As the hills start to turn from that beautiful vibrant green to the familiar summer gold, we all feel that collective tightening in our chests. We live in a beautiful part of the world, but we also live with the reality of wildfire season. We've all been doing the hard work: clearing the brush, cleaning the gutters, and following the MOFD primers on home hardening.

Lately, we've been looking for "one more layer" of protection, something that could buy us critical time or stop a small ember from becoming a disaster. One product worth a closer look is Clore Wildfire Defense, a long-term retardant developed by a Bay Area startup.
What is Clore Wildfire Defense?
Clore is a long-term fire retardant spray designed for areas prone to ignition. You apply it to grass, brush, wooden fences, and other cellulose materials around your property, and it provides ignition resistance to the treated area. According to Clore, the product is made from salts and fertilizers (the full formula is a trade secret), and it creates a barrier that makes treated vegetation and wood materials less likely to catch fire.
The key word there is long-term. You can apply it well before fire season starts, or anytime during the season. Once applied, it dries clear -- Clore says that if applied according to their instructions, you won't be able to tell the treated area looks any different.
How Does It Work? (The Dry Advantage)
This is where Clore stands apart from the fire-protection products most of us have heard about. Traditional fire foams and gels work by keeping surfaces wet. They create a moisture barrier between the material and the flame. That means they need to be applied right before a fire threatens, and they stop working once they dry out -- usually within hours.
Clore works differently. It's designed to protect when dry. You spray it, it dries, and the protection stays in place. The treated materials themselves become resistant to ignition. In their test gallery, Clore shows treated and untreated dry grass side by side: the untreated grass burns completely, while the treated section won't ignite. They've run the same test on paper strips (flame extinguishes instantly at the treated line), pine needles (tested after a 12-hour drying period), and wooden boards (over a minute of direct flame exposure with treated boards resisting burn-through and holding their structure).
That's a meaningful difference for us in Lamorinda. We're not going to be out there spraying foam on our hillsides while smoke is on the horizon. But we can spray Clore on the dry grass and brush behind our homes weeks or months ahead of time and know the protection is in place.
How Is It Different from Other Products?
Here's a quick comparison:
- Short-term foams and gels (like Phos-Chek home defense or Barricade gel): Applied hours before a fire arrives. Must stay wet to work. Protection fades as they dry, typically within hours. Useful for last-minute preparation when an evacuation warning hits.
- Aerial retardant drops (the red Phos-Chek you see from aircraft): Applied by firefighting agencies during active fires. Not available for homeowner use. Washes away with rain.

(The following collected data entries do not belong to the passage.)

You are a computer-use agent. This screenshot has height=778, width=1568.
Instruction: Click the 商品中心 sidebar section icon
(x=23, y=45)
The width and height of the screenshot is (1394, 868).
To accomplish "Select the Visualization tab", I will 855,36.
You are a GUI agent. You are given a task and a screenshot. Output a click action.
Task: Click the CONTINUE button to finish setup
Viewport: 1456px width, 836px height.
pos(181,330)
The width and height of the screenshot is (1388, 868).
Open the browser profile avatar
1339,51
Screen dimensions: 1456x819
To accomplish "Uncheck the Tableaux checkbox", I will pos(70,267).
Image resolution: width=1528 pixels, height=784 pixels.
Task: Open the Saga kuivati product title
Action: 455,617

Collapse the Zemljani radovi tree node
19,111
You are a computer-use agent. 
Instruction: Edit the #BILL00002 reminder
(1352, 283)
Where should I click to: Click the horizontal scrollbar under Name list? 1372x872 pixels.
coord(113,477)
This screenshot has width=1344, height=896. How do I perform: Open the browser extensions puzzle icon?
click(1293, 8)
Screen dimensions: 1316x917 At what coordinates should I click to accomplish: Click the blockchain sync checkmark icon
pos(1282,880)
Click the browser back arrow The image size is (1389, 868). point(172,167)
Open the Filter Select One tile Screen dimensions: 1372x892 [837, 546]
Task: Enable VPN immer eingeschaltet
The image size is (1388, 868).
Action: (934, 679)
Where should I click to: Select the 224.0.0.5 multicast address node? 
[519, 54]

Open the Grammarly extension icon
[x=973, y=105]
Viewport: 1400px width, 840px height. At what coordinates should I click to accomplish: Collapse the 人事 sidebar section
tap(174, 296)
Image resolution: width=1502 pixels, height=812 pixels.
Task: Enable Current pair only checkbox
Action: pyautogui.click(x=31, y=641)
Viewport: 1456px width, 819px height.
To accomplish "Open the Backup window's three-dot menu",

- Clore Wildfire Defense: Applied anytime -- weeks or months in advance. Works dry. Stays effective until heavy rainfall (more than 2 inches) degrades it. Reapply once a year or after major storms.
What About Toxicity?
This matters a lot for those of us with kids, dogs, gardens, and the creek running through our backyards. Clore had their product tested by StillMeadow, Inc., an independent laboratory. The result: no clinical signs of acute oral toxicity, with an LD50 greater than 5,000 mg/kg. That places Clore in EPA Category IV, which is the lowest hazard category.
To put that in context: common table salt has an LD50 of roughly 3,000 mg/kg. By that standard toxicological measure, Clore is less acutely toxic than the salt on your dinner table. Clore says the product is non-toxic to plants, humans, and the environment, and safe for use around animals (though they advise against letting animals consume it directly). Their fabric retardant product also holds a California Fire Marshal License (C-027583).
Application Basics
- How to apply: Use a standard garden sprayer. Evenly coat the area you want to protect. Clore includes a sprayer in their starter kits.
- Coverage: One gallon covers roughly 200 square feet. Five gallons covers about 1,000 square feet.
- Time: About 5 minutes per gallon to apply.
- When to apply: Anytime. Before fire season, during fire season, or whenever you want the protection in place. No need to wait for an imminent threat.
- How long it lasts: Reapply once a year, or after heavy rain or weather events that exceed about 2 inches of rainfall.
- What surfaces: Grass, brush, bushes, wooden fences, and other cellulose materials. Also compatible with wooden structures, but Clore recommends testing a small area first on any finished surfaces.
- Appearance: Dries clear. No visible residue when applied correctly.
Our Take
We want to be straight with you: no spray replaces defensible space work. A clean roof, cleared gutters, and proper vegetation management are still the foundation. Clore itself says their product "is not a substitute for proper fire safety measures." We agree completely.
But for those of us with properties that back up against steep, grassy open space -- and that's a lot of us in Lafayette, Moraga, and Orinda -- there are patches of vegetation you can't fully clear. There are wooden fences that border wild grass. There are spots where embers could land and catch. For those areas, having a proven ignition-resistance treatment that you can apply once and forget about for the season feels like a smart additional layer.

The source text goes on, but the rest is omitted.